Predigt zu Johannes 21,1-14
Quasimodogeniti 2017 in Schönberg (Mark)

I.

Jesus nahm das Brot, brach’s,
gab es seinen Jüngern.

Desgleichen nahm er auch den
Fisch.
Und gab ihnen den.

So vertraut und doch so fremd.

Ein Kohlenfeuer am Boden
und Fisch darauf und Brot.
Hatten nicht die Knechte und Diener ein Kohlenfeuer gemacht?
Denn es war kalt.
Und sie wärmten sich.
Auch Petrus stand bei ihnen
und wärmte sich.

So vertraut und doch so fremd.

Petrus sagt: „Ich gehe fischen.“
Er geht und tut das,
was er am besten kann.
Doch irgendwie scheint er
auch das verlernt zu haben.

Vertraut und doch ist nichts mehr, wie es war.

II.

Jesus am Ufer, ein Vertrauter und ein Fremder zugleich.

Obwohl er sich, nachdem ihn Gott auferweckt hat,
schon zwei Mal gezeigt hat, ist alles wie ein Film.
Eine Art Roadmovie mit einigermaßen kaputten Typen,
die fischen gehen, weil ihnen nichts Besseres einfällt
und weil es das einzige ist, was sie sich noch zutrauen.
Jetzt, nachdem Jesus, für den sie doch alles auf eine Karte gesetzt hatten,
tot war und doch nicht tot ist.

Es ist alles wie ein Film.

Petrus ist konfus.
Er fährt mit dem Boot raus.
Dann sieht er Jesus am Ufer stehen.
Er selbst ist nackt.
Schnell zieht er sich etwas über
und springt ins Wasser.
Moment!
Er zieht sich an, um dann ins Wasser zu springen.
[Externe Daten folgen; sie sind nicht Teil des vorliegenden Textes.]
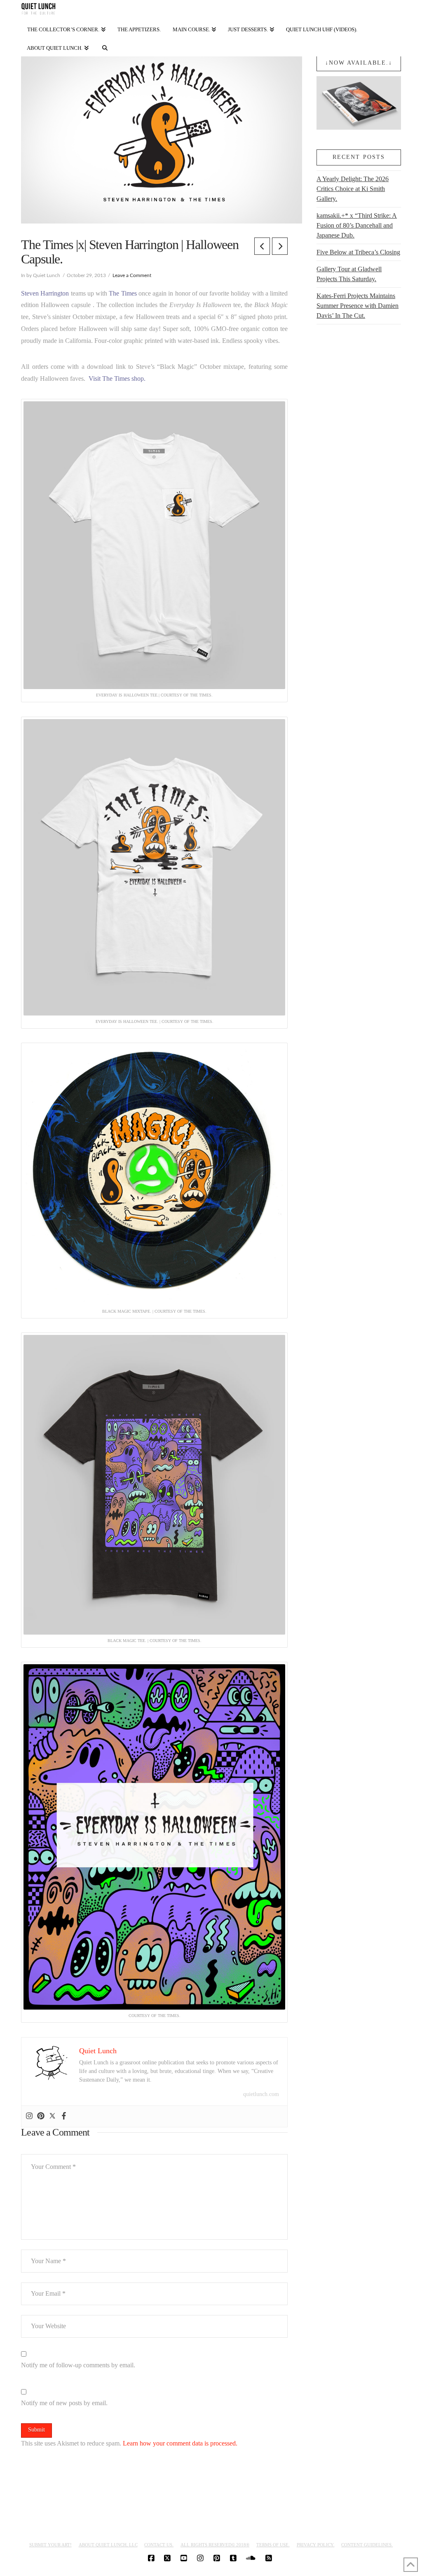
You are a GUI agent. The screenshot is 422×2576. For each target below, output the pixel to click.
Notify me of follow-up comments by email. (78, 2365)
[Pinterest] (41, 2116)
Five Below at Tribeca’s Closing (358, 252)
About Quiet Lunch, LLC (108, 2544)
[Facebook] (64, 2116)
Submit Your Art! (50, 2544)
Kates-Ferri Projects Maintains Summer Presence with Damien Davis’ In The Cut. (357, 305)
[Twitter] (52, 2116)
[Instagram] (29, 2116)
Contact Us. (158, 2544)
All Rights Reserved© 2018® (215, 2544)
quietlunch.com (261, 2094)
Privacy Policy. (316, 2544)
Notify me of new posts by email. (64, 2402)
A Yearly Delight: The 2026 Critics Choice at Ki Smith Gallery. (352, 188)
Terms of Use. (273, 2544)
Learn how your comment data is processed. (180, 2443)
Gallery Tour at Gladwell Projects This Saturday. (349, 274)
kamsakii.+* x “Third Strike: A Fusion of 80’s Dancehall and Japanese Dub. (356, 225)
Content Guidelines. (367, 2544)
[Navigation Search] (105, 46)
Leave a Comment (132, 275)
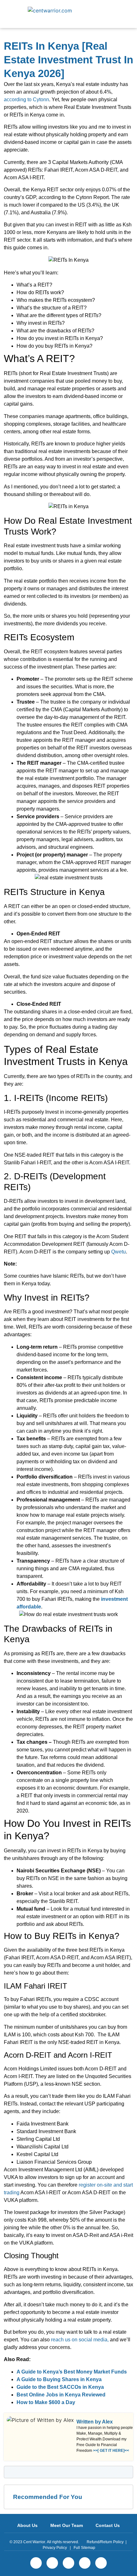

Ich meine, was hätten Sie denn gemacht?
Sie sitzen nackt im Boot,
und der Leibhaftige steht am Ufer.

Befremdlich und doch allzu menschlich.

III.

In der Abfolge des Johannesevangeliums
erscheint Jesus seinen Jüngerinnen und Jüngern hier am Strand das dritte Mal.

Schon beim ersten Mal
hatte die Begegnung mit dem Auferstandenen zu Verwirrung geführt.
Maria meinte,
es sei der Gärtner.

Doch Jesus gibt sich zu erkennen.
Alles scheint wie es war,
säße der Schrecken des Todes nicht tief:
Ich habe den Herrn gesehen.

Alles so vertraut, aber ach, was sag ich.

Schon beim zweiten Mal,
gleich am Abend jenes Ostermorgens
erscheint Jesus einer ganzen Gruppe von Jüngerinnen und Jüngern.
Friede sei mit Euch!
grüßt er sie.

Ein Gruß, uns bis heute vertraut und so weiter.

Jesus,
er scheint also hier am Strand zum dritten Mal
einfach nur dazustehen.
Und die Jüngerinnen und Jünger,
wie stehen die jetzt da?

Die ganze Nacht hatten sie vergeblich ihre Netze ausgeworfen.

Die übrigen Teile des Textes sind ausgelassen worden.